In this example, the first receiver 32A is configured to receive only the set of polarised optical signals, including the first polarised optical signal S1 , by comprising a set of polarising filters, including a first polarising filter, arranged to accept, for example transmit therethrough, the set of polarised optical signals and to reject other optical signals, such as background light, having polarisations different from the transmitted set of polarised optical signals.

In this example, the controller of the first receiver 32A is configured to control the first receiver 32A to receive the first polarised optical signal S1 according to a type of polarisation of the first polarised optical signal S1.

In this example, the liquid medium LM is sea water.

In this example, a wavelength of the first polarised optical signal S1 is in a range from 500 nm to 565 nm (i.e. green).

Figure 8 schematically depicts a method according to an exemplary embodiment.
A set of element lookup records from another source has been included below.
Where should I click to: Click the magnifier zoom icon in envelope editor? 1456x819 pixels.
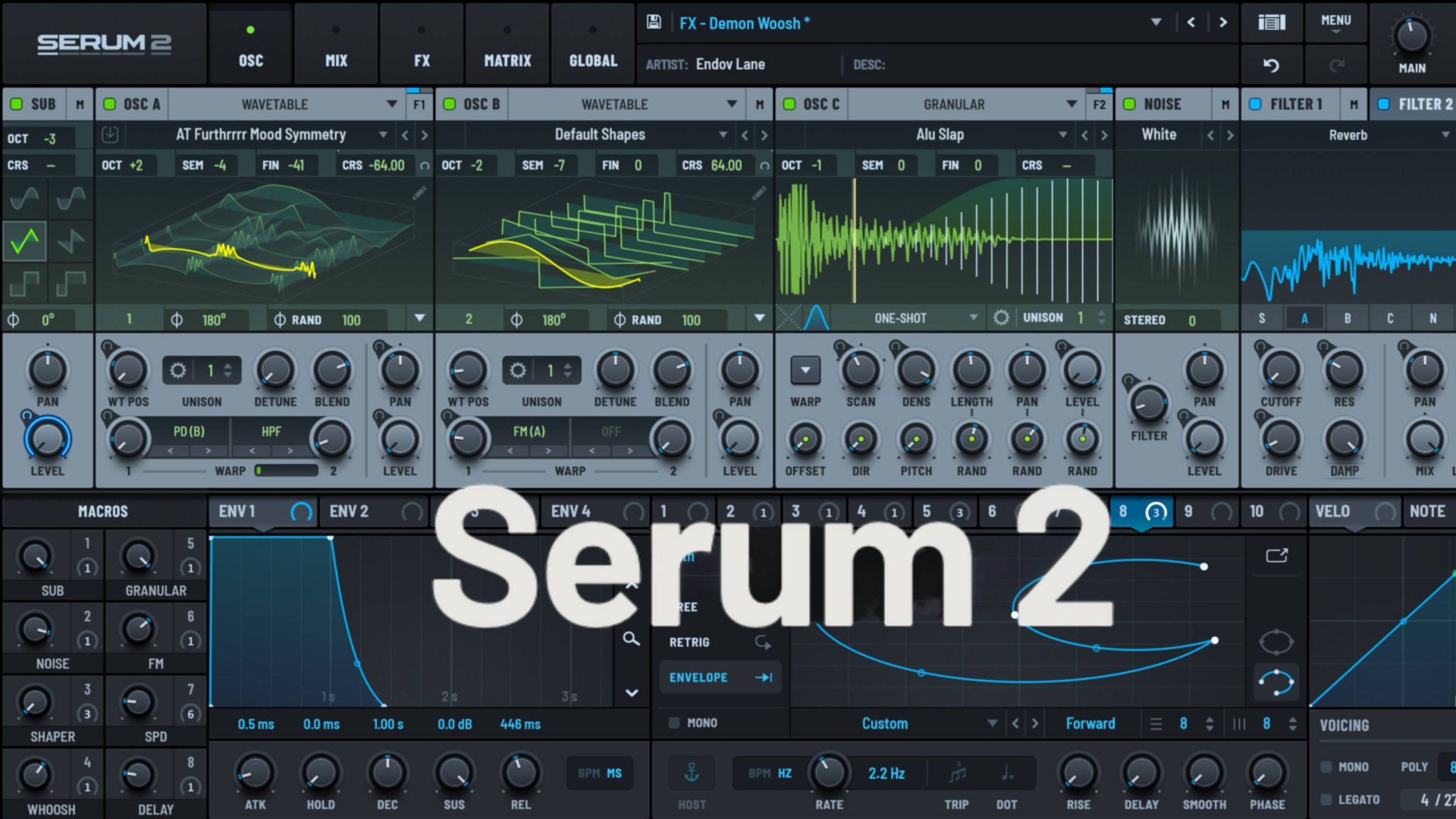(x=630, y=639)
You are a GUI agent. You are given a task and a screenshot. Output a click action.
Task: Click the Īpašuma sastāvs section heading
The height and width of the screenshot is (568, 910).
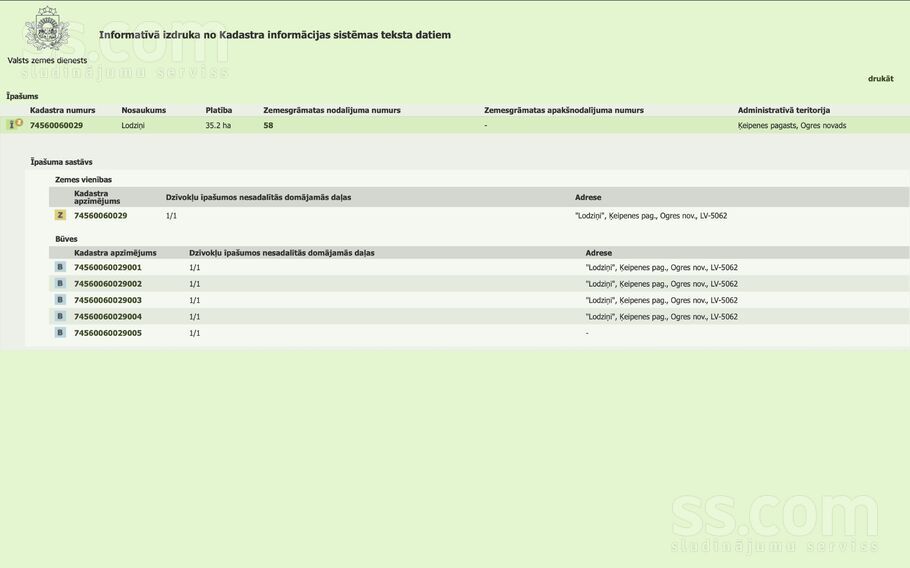tap(61, 162)
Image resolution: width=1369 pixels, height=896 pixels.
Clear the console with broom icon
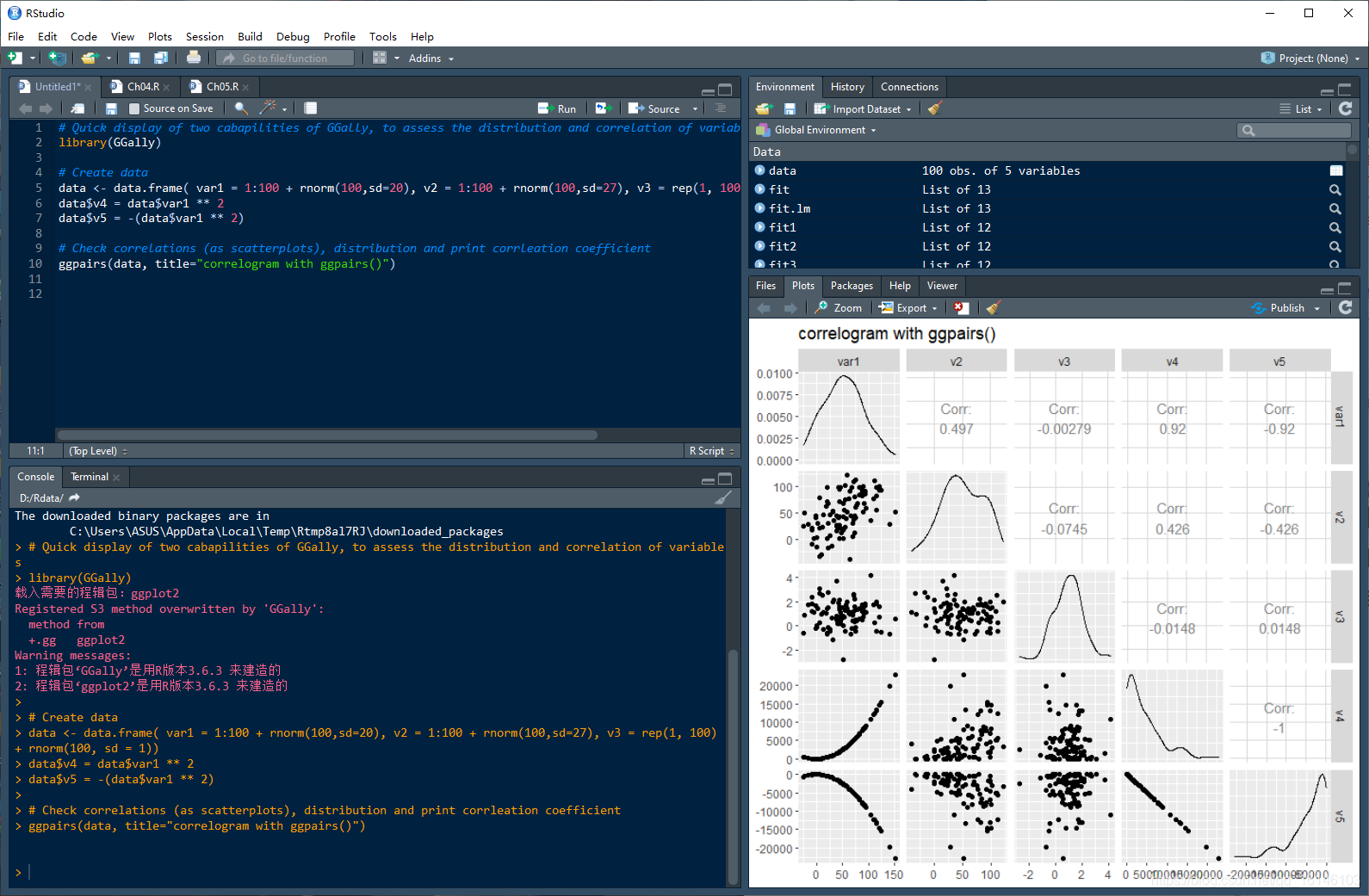(x=723, y=497)
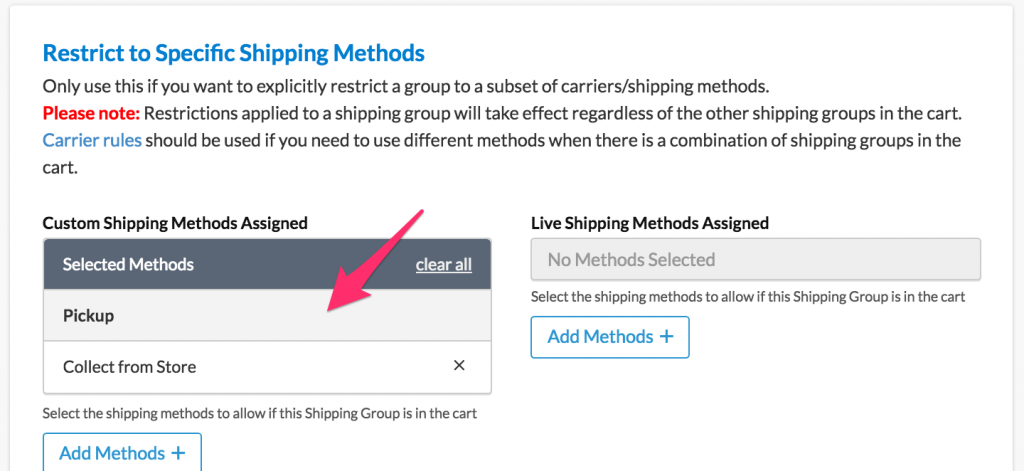Viewport: 1024px width, 471px height.
Task: Click helper text below Collect from Store list
Action: click(x=259, y=413)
Particularly, the method is of communication of data through a medium, preferably wherein the medium comprises and/or is, at least in part, a liquid medium.

At S901 , a set of polarised optical signals, including a first polarised optical signal comprising first data of set of data, is transmitted by a first transmitter included in a set of transmitters. At S902, the first polarised optical signal is received by a first receiver included in a set of receivers.
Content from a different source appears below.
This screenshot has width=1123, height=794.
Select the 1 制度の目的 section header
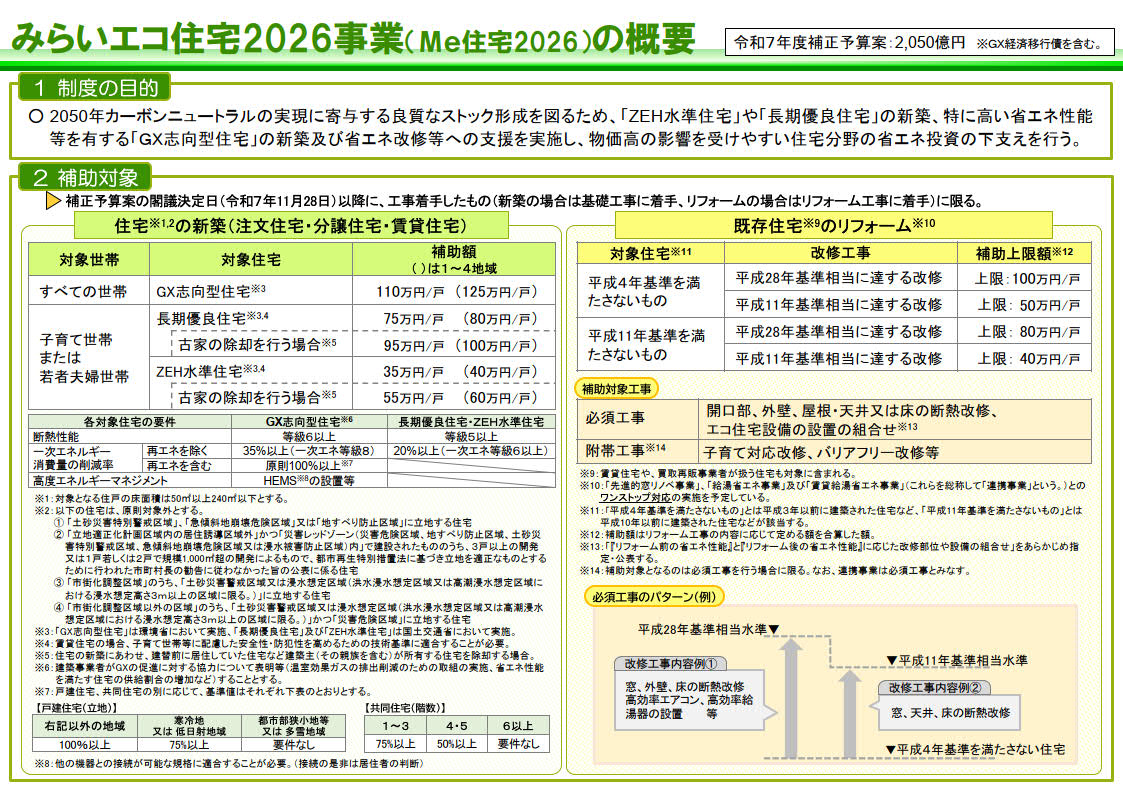coord(94,87)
The method may include any of the steps described herein.

Although a preferred embodiment has been shown and described, it will be appreciated by those skilled in the art that various changes and modifications might be made without departing from the scope of the invention, as defined in the appended claims and as described above.

Attention is directed to all papers and documents which are filed concurrently with or previous to this specification in connection with this application and which are open to public inspection with this specification, and the contents of all such papers and documents are incorporated herein by reference.

All of the features disclosed in this specification (including any accompanying claims and drawings), and/or all of the steps of any method or process so disclosed, may be combined in any combination, except combinations where at most some of such features and/or steps are mutually exclusive.

Each feature disclosed in this specification (including any accompanying claims, and drawings) may be replaced by alternative features serving the same, equivalent or similar purpose, unless expressly stated otherwise. Thus, unless expressly stated otherwise, each feature disclosed is one example only of a generic series of equivalent or similar features.

The invention is not restricted to the details of the foregoing embodiment(s). The invention extends to any novel one, or any novel combination, of the features disclosed in this specification (including any accompanying claims and drawings), or to any novel one, or any novel combination, of the steps of any method or process so disclosed.